Título: Irmãos Ferreira, os reis do pano de prato
Autor:
Fonte: Valor Econômico, 17/08/2006, Caderno Especial, p. F5

Na pequena Jardim de Piranhas, no sertão do Seridó, distante 300 quilômetros de Natal, no Rio Grande do Norte, a população não vive mais de olhar para o céu e esperar chover para plantar.

Há cerca de 20 anos, a economia da cidade, antes centrada na tecelagem feita com teares manuais para a fabricação de redes, viveu uma expansão com a compra de máquinas vindas de grandes indústrias têxteis de Americana, em São Paulo. Enquanto estas investiam em novas tecnologias, os tecelões do Seridó trocavam os rudimentares teares de madeira pelos mecânicos, defasados para as fábricas paulistas mas perfeitamente adaptáveis às necessidades da produção local.

A cidade de 13 mil habitantes tornou-se então um Arranjo Produtivo Local (APL) com 250 unidades industriais, que comercializam cerca de 4,5 milhões de peças por mês. O maior volume é o de panos de prato, seguido por aventais, jogos americanos, mantas, capas de almofadas, cortinas e tapetes de algodão. "A produção é em larga escala, mas as peças têm características de artesanato", explica o diretor técnico do Sebrae/RN, João Hélio Cavalcanti.

Não há desemprego na região, pelo contrário. Costureiras são recrutadas nos municípios vizinhos de Caicó e Currais Novos, que também produzem peças para o APL. A média salarial dos operários varia de R$ 450,00 a R$ 500,00 por mês - valores significativos para uma área de baixo Índice de Desenvolvimento Humano (IDH). Algumas empresas chegam a ter 30 funcionários. De 250, só 70 fábricas são formais e a carteira assinada ainda não chegou para a maioria dos trabalhadores. O presidente da Associação das Indústrias Têxteis de Jardim de Piranhas (Asitex), Orlando Oliveira, revela que incentivos fiscais do governo estadual favoreceram a economia local e os empresários contam com linhas de crédito do Banco do Nordeste do Brasil (BNB) e do Banco do Brasil. A cidade não tem nenhuma agência bancária, que só existe nas vizinhas Caicó e São Bento (PB).

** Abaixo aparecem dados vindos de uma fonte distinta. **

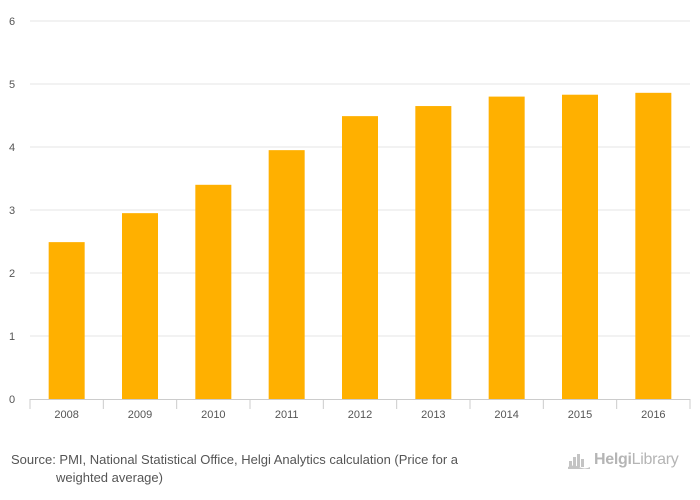 This screenshot has height=500, width=700. I want to click on x-axis, so click(360, 404).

A revolução provocada pelos teares mecânicos incentivou a busca pela modernização, mas agora com foco em gestão e aumento da produtividade. Um grupo de 34 indústrias vinculadas à Associação da Indústria Têxtil de Jardim de Piranhas vem recebendo apoio do Sebrae do Rio Grande do Norte desde 2004, para chegar ao mercado nacional com produtos diferenciados e de maior qualidade. Os empresários passaram a fazer parte da Gestão Estratégica Orientada para Resultados (Geor), metodologia do Sebrae de acompanhamento de projetos. Eles receberam capacitação gerencial e operacional, absorvendo conceitos nas áreas de finanças, marketing, recursos humanos, formação de preços, produção e layout, e a inserção de designers para o desenvolvimento de novos produtos.

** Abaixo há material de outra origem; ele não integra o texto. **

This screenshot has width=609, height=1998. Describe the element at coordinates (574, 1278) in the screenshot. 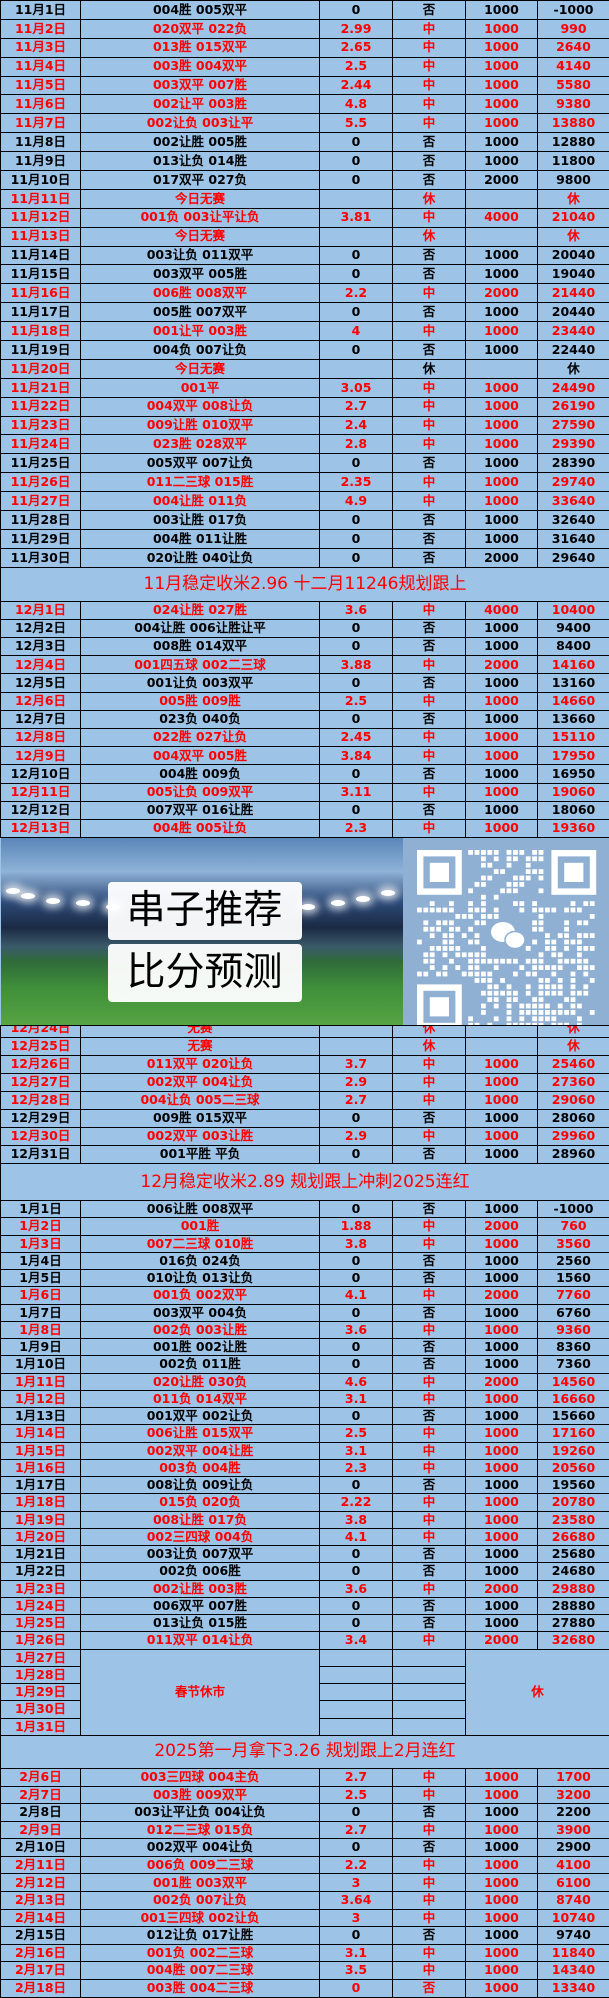

I see `balance-cell: 1560` at that location.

"Com a associação e o projeto do APL de tecelagem do Seridó, as fábricas passaram a cooperar entre si para aumentar a competitividade", revela a economista e gestora do projeto, Verônica Pontes. Associados, os empresários conseguiram uma redução média de 50% no preço do fio de algodão, principal matéria-prima dos produtos, comprada do Ceará, Sergipe e Paraíba. O consumo mensal é da ordem de 500 toneladas por mês o que, segundo eles, revela a demanda pela instalação de uma fábrica de fios na região. "O associativismo permite trabalhar organizado. Para a micro e pequena empresa trabalhar só é suicídio. Se as grandes se associam, imagine as pequenas", diz Oliveira.

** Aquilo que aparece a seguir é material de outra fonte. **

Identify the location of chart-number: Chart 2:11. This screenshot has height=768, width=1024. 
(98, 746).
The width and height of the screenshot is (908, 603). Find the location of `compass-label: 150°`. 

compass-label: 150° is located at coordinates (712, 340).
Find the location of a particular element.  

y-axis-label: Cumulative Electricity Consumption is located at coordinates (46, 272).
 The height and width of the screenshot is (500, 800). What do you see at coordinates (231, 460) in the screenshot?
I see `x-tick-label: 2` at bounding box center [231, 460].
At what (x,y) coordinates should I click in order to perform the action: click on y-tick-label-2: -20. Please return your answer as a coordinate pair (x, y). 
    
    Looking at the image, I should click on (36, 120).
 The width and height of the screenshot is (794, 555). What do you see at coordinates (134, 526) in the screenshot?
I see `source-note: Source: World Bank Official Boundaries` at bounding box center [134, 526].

A pesquisa comparativa entre o início do projeto, em 2004, e as metas alcançadas, antes do prazo estimado - dezembro de 2006 - mostra resultados animadores. O volume de peças para o mercado interno cresceu 17,75% e a carteira de clientes, 94%, quando a meta era um aumento de 10%. O mix de produtos dobrou, para 16 itens, um reflexo das inserções de design a partir de estudos de mercado. A pesquisa mostra ainda que 80% da produção são distribuídos para todas as regiões, menos Sul e Sudeste, por dificuldades de frete rodoviário. A perspectiva é que isso mude com a implantação de um centro de distribuição na cidade.